Edward Baker

Personal information
- Born: 9 February 1846 Plaxtol, Tonbridge, Kent
- Died: 30 June 1913 (aged 67) Maidenhead, Berkshire
- Height: 6 ft 0 in (1.83 m)
- Batting: Right-handed
- Bowling: Right-arm medium
- Role: Bowler

Domestic team information
- 1875: Kent
- Only FC: 26 July 1875 Kent v Lancashire
- Source: Cricinfo, 8 March 2017

= Edward Baker (Kent cricketer) =

English cricketer (1846–1913)

Edward Baker (9 February 1846 – 30 June 1913) was an English cricketer. He played one first-class match for Kent County Cricket Club in 1875.

Baker was born at Plaxtol near Tunbridge Wells in Kent in 1846. He was the youngest son of William and Mary Baker, his father operating a butchers shop and working as a farrier. Baker grew up in Plaxtol before the family moved to Wrotham near Sevenoaks. By the time he was 15 he was working as a butcher with his father and brother.

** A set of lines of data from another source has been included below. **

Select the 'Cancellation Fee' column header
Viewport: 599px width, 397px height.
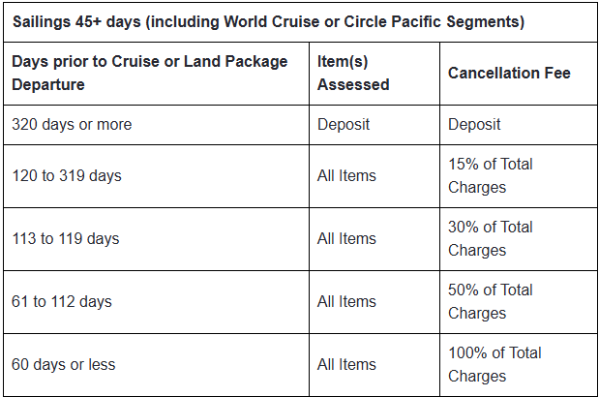tap(509, 73)
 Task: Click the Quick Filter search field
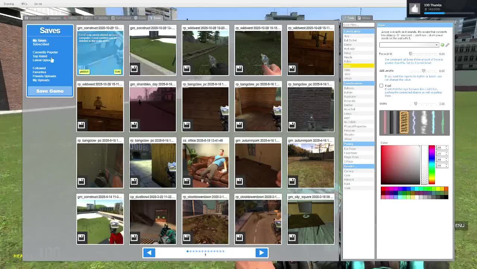pyautogui.click(x=358, y=25)
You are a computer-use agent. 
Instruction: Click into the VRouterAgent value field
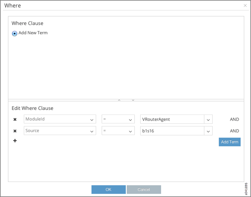(172, 119)
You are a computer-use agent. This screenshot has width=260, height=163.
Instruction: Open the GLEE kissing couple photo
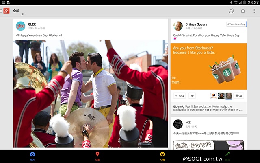point(90,93)
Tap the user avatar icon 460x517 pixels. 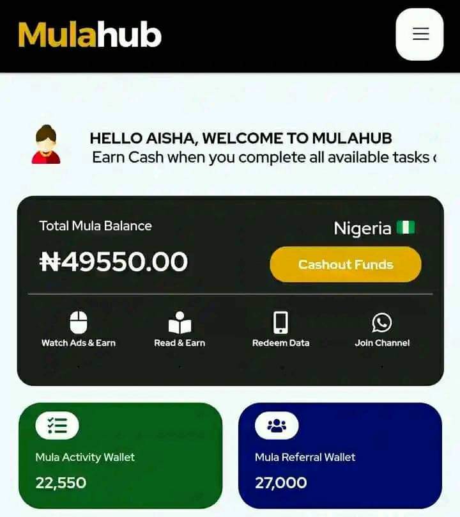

A right-arm medium pace bowler described as having a "high arm" action, Baker was also employed as a professional cricketer, working in 1871 at Kersal in the Manchester area. After impressing with five wickets in a match for the Players of Tonbridge in July 1875, he was chosen to play for Kent against Lancashire at Old trafford later in the month. He took a single wicket in the match and was run out twice without scoring. This proved to be his only first-class match, although he is known to have continued to play club cricket and umpire in local matches.

Baker later became a publican, first at Chagford in Devon and later at Maidenhead in Berkshire. He married his wife Mary in Devon; the couple had six children. He continued to coach cricket. Baker died at Maidenhead in 1913 aged 67.

==Bibliography==
- Carlaw, Derek (2020). "Kent County Cricketers, A to Z: Part One (1806–1914)"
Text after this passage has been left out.